▶ **WORK ITEM**: Pictures do not belong in the copy, so please give every entry below again exactly.
☆ ☆ ☆ ☆
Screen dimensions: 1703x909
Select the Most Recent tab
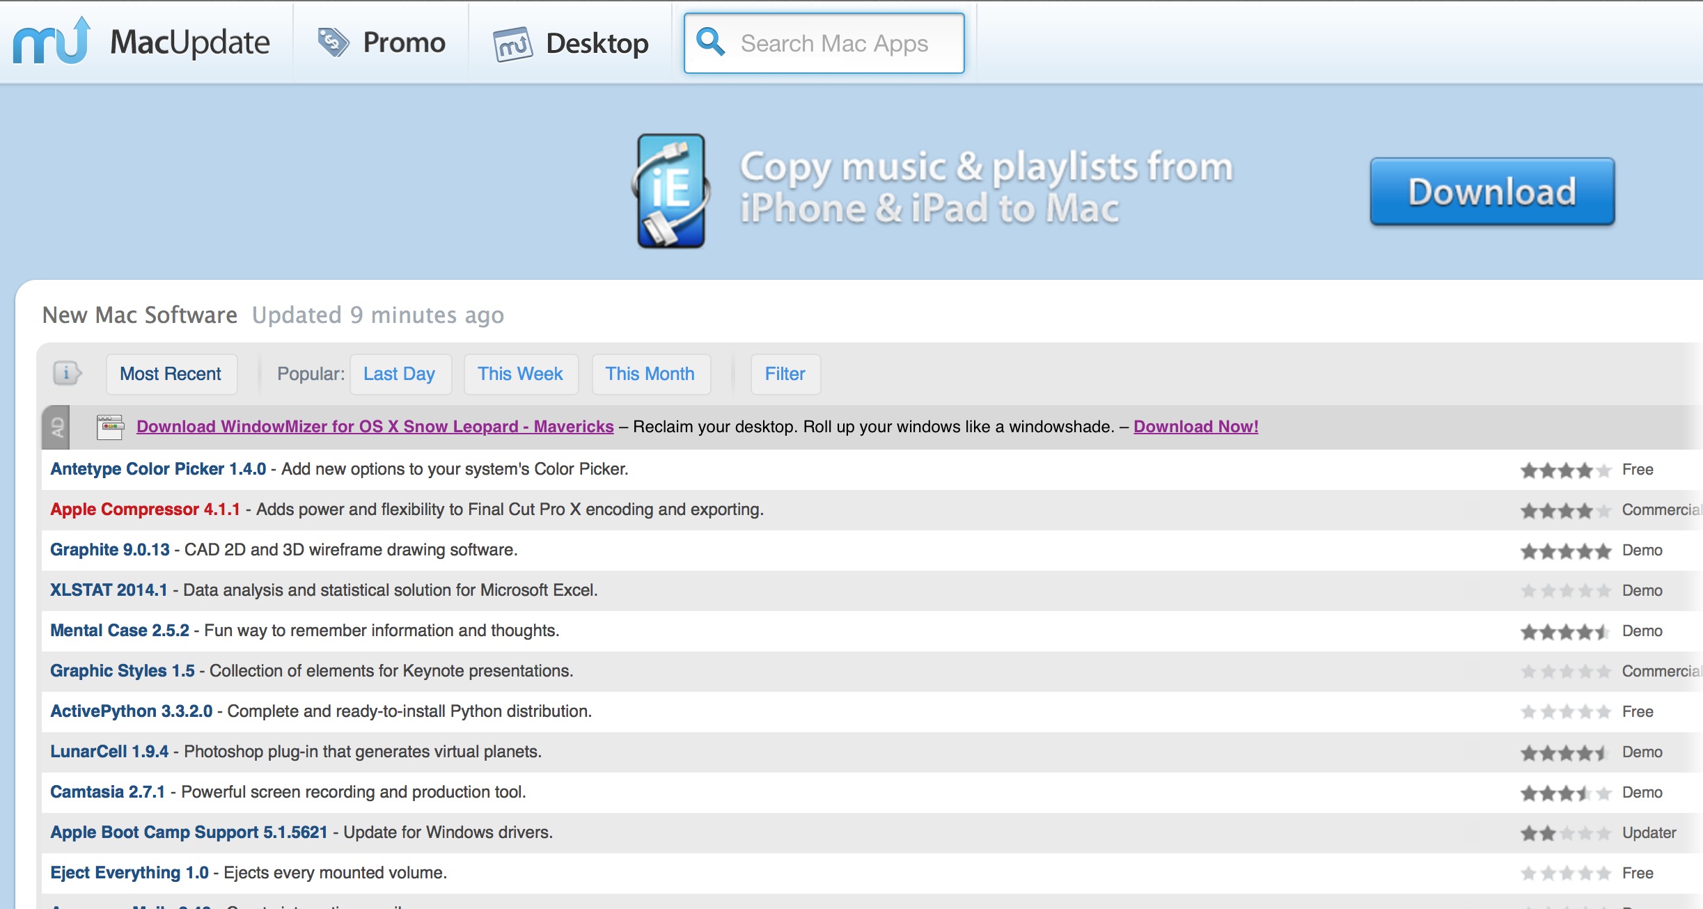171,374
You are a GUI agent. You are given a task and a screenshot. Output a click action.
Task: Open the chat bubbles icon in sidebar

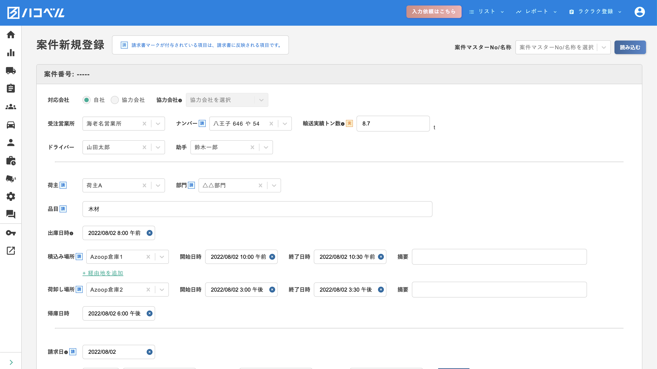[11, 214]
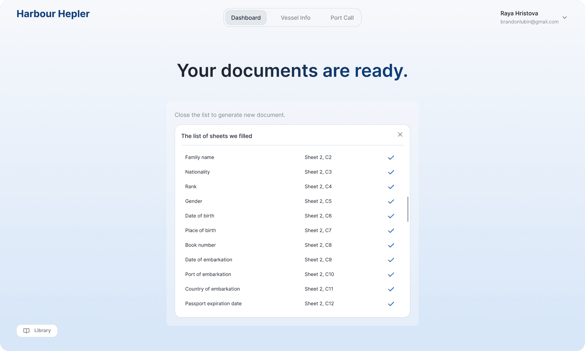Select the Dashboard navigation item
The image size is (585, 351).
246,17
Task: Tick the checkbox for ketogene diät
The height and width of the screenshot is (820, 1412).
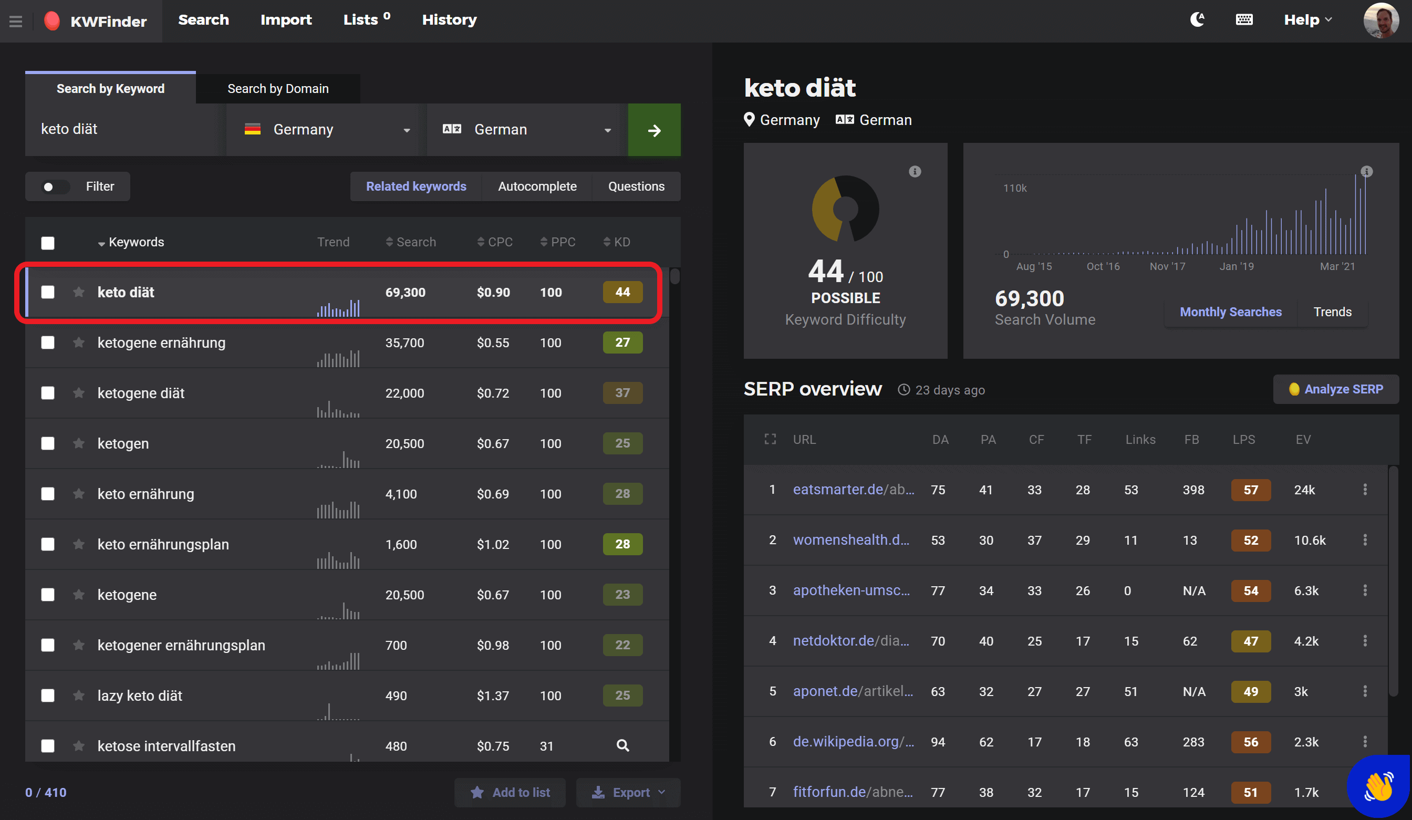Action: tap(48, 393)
☆ ☆ ☆ ☆
▶ **TASK ANSWER**:
Screen dimensions: 1703x909
Select the Most Recent tab
171,374
You are a GUI agent. You are given a task and a screenshot. Output a click action.
Task: Open the chat bubbles icon in sidebar

[11, 214]
Select the Dashboard navigation item
The image size is (585, 351).
246,17
Task: Tick the checkbox for ketogene diät
The height and width of the screenshot is (820, 1412).
Action: tap(48, 393)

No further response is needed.